Universidades del Estado




La nueva ley de universidades estatales estaba llamada a convertirse en un momento de reencuentro entre el gobierno y las comunidades de las universidades públicas, pero terminó sucediendo lo contrario. Hoy las posiciones se han acercado y los rectores de las universidades del Estado han llamado a votar favorablemente el proyecto en general, no obstante ha quedado en evidencia que subyacen miradas diferentes.

La primera debilidad del proyecto es que no otorga una misión específica a las universidades públicas. Hay una retórica en el mensaje que luego se diluye en el articulado. El Estado no sabe bien qué hacer ni qué atención prestar a sus instituciones, porque él mismo está vaciado de un proyecto de país. Salir de un Estado retraído y sin proyecto es parte del mismo proceso que conduce al fortalecimiento de las instituciones públicas de educación.
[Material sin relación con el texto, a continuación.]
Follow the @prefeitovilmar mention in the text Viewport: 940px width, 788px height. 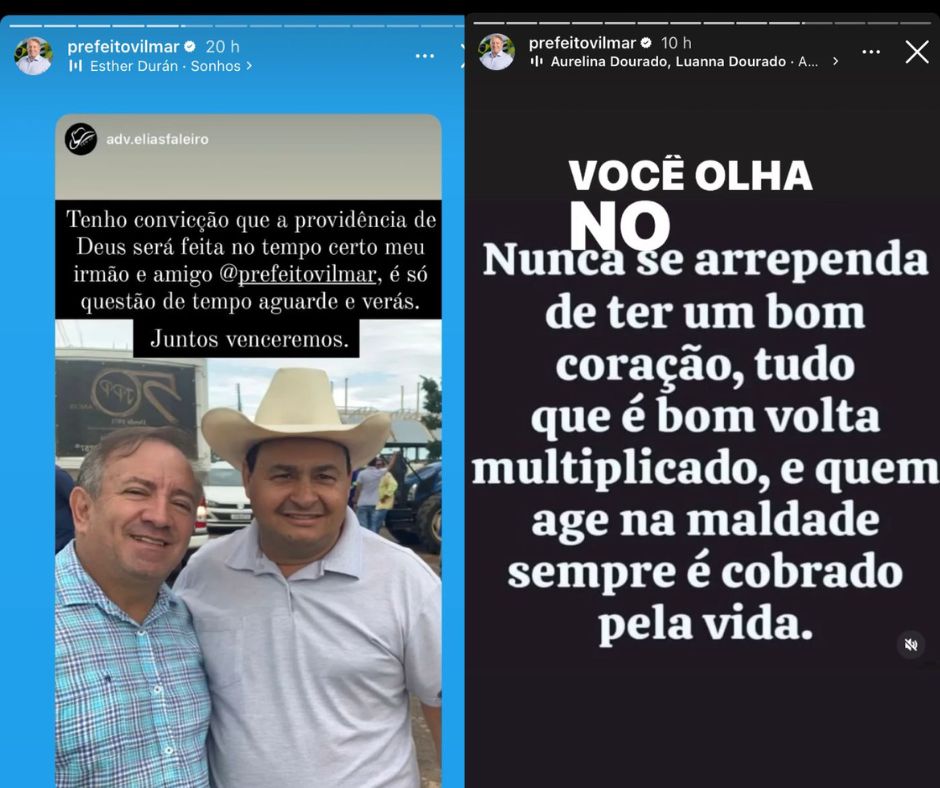(297, 274)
Se ve que los redactores del proyecto original piensan que las universidades estatales tienen hoy demasiada autonomía, y una injerencia excesiva de las comunidades en su gobierno. Que ahí está el problema. Pero la autonomía universitaria -y sus comunidades como garantes- descansa en la idea de evitar que el proceso de producción de conocimiento sea capturado por intereses privados o por los gobiernos de turno. Las universidades públicas son parte del Estado no del gobierno, y la autonomía universitaria es lo que salvaguarda una producción pluralista y crítica del conocimiento, y la generación de nuevos sentidos culturales.
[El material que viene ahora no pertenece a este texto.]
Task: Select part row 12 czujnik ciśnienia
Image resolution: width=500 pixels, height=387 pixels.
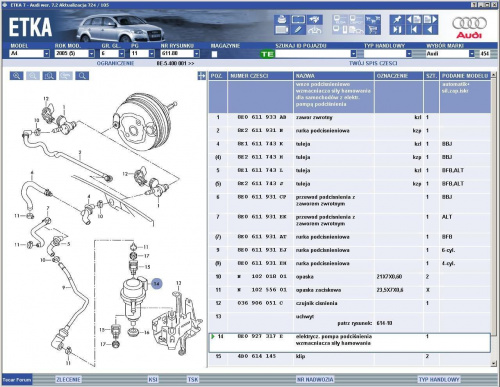Action: click(349, 303)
En la redacción original también subyace la idea de que democracia universitaria y excelencia académica no se avienen. Es una vieja tensión: el conocimiento genera jerarquías, pero su orientación y diseminación pueden ser materia de deliberación democrática. Aquí, el proyecto apunta, sin mucho disimulo, a la Universidad de Chile y su forma más democrática y compleja de gobierno. Un impensado cuestionamiento -viniendo de esta administración- a la manera en que la Universidad de Chile ha ido reconstruyendo un gobierno universitario democrático, sin sacrificar excelencia académica, luego de la traumática intervención militar de los años 70 y 80.

Sin duda, el proyecto partió con el pie cambiado. En lugar de abordar los problemas que hoy tienen las universidades públicas -de misión; presupuestarios; de expansión de matrícula; de una acreditación acorde a su naturaleza pública; de expansión de la investigación básica, de las humanidades y de las artes; de apoyo a las universidades regionales; de mayor inclusión-, terminó por inventar problemas donde no existían o más bien asumir la tesis conservadora que los problemas de las universidades estatales provienen de su autonomía o de una democracia universitaria incompatible con la excelencia académica. Distintas miradas y sobre todo el debilitamiento de las confianzas, auguran una difícil tramitación de este proyecto.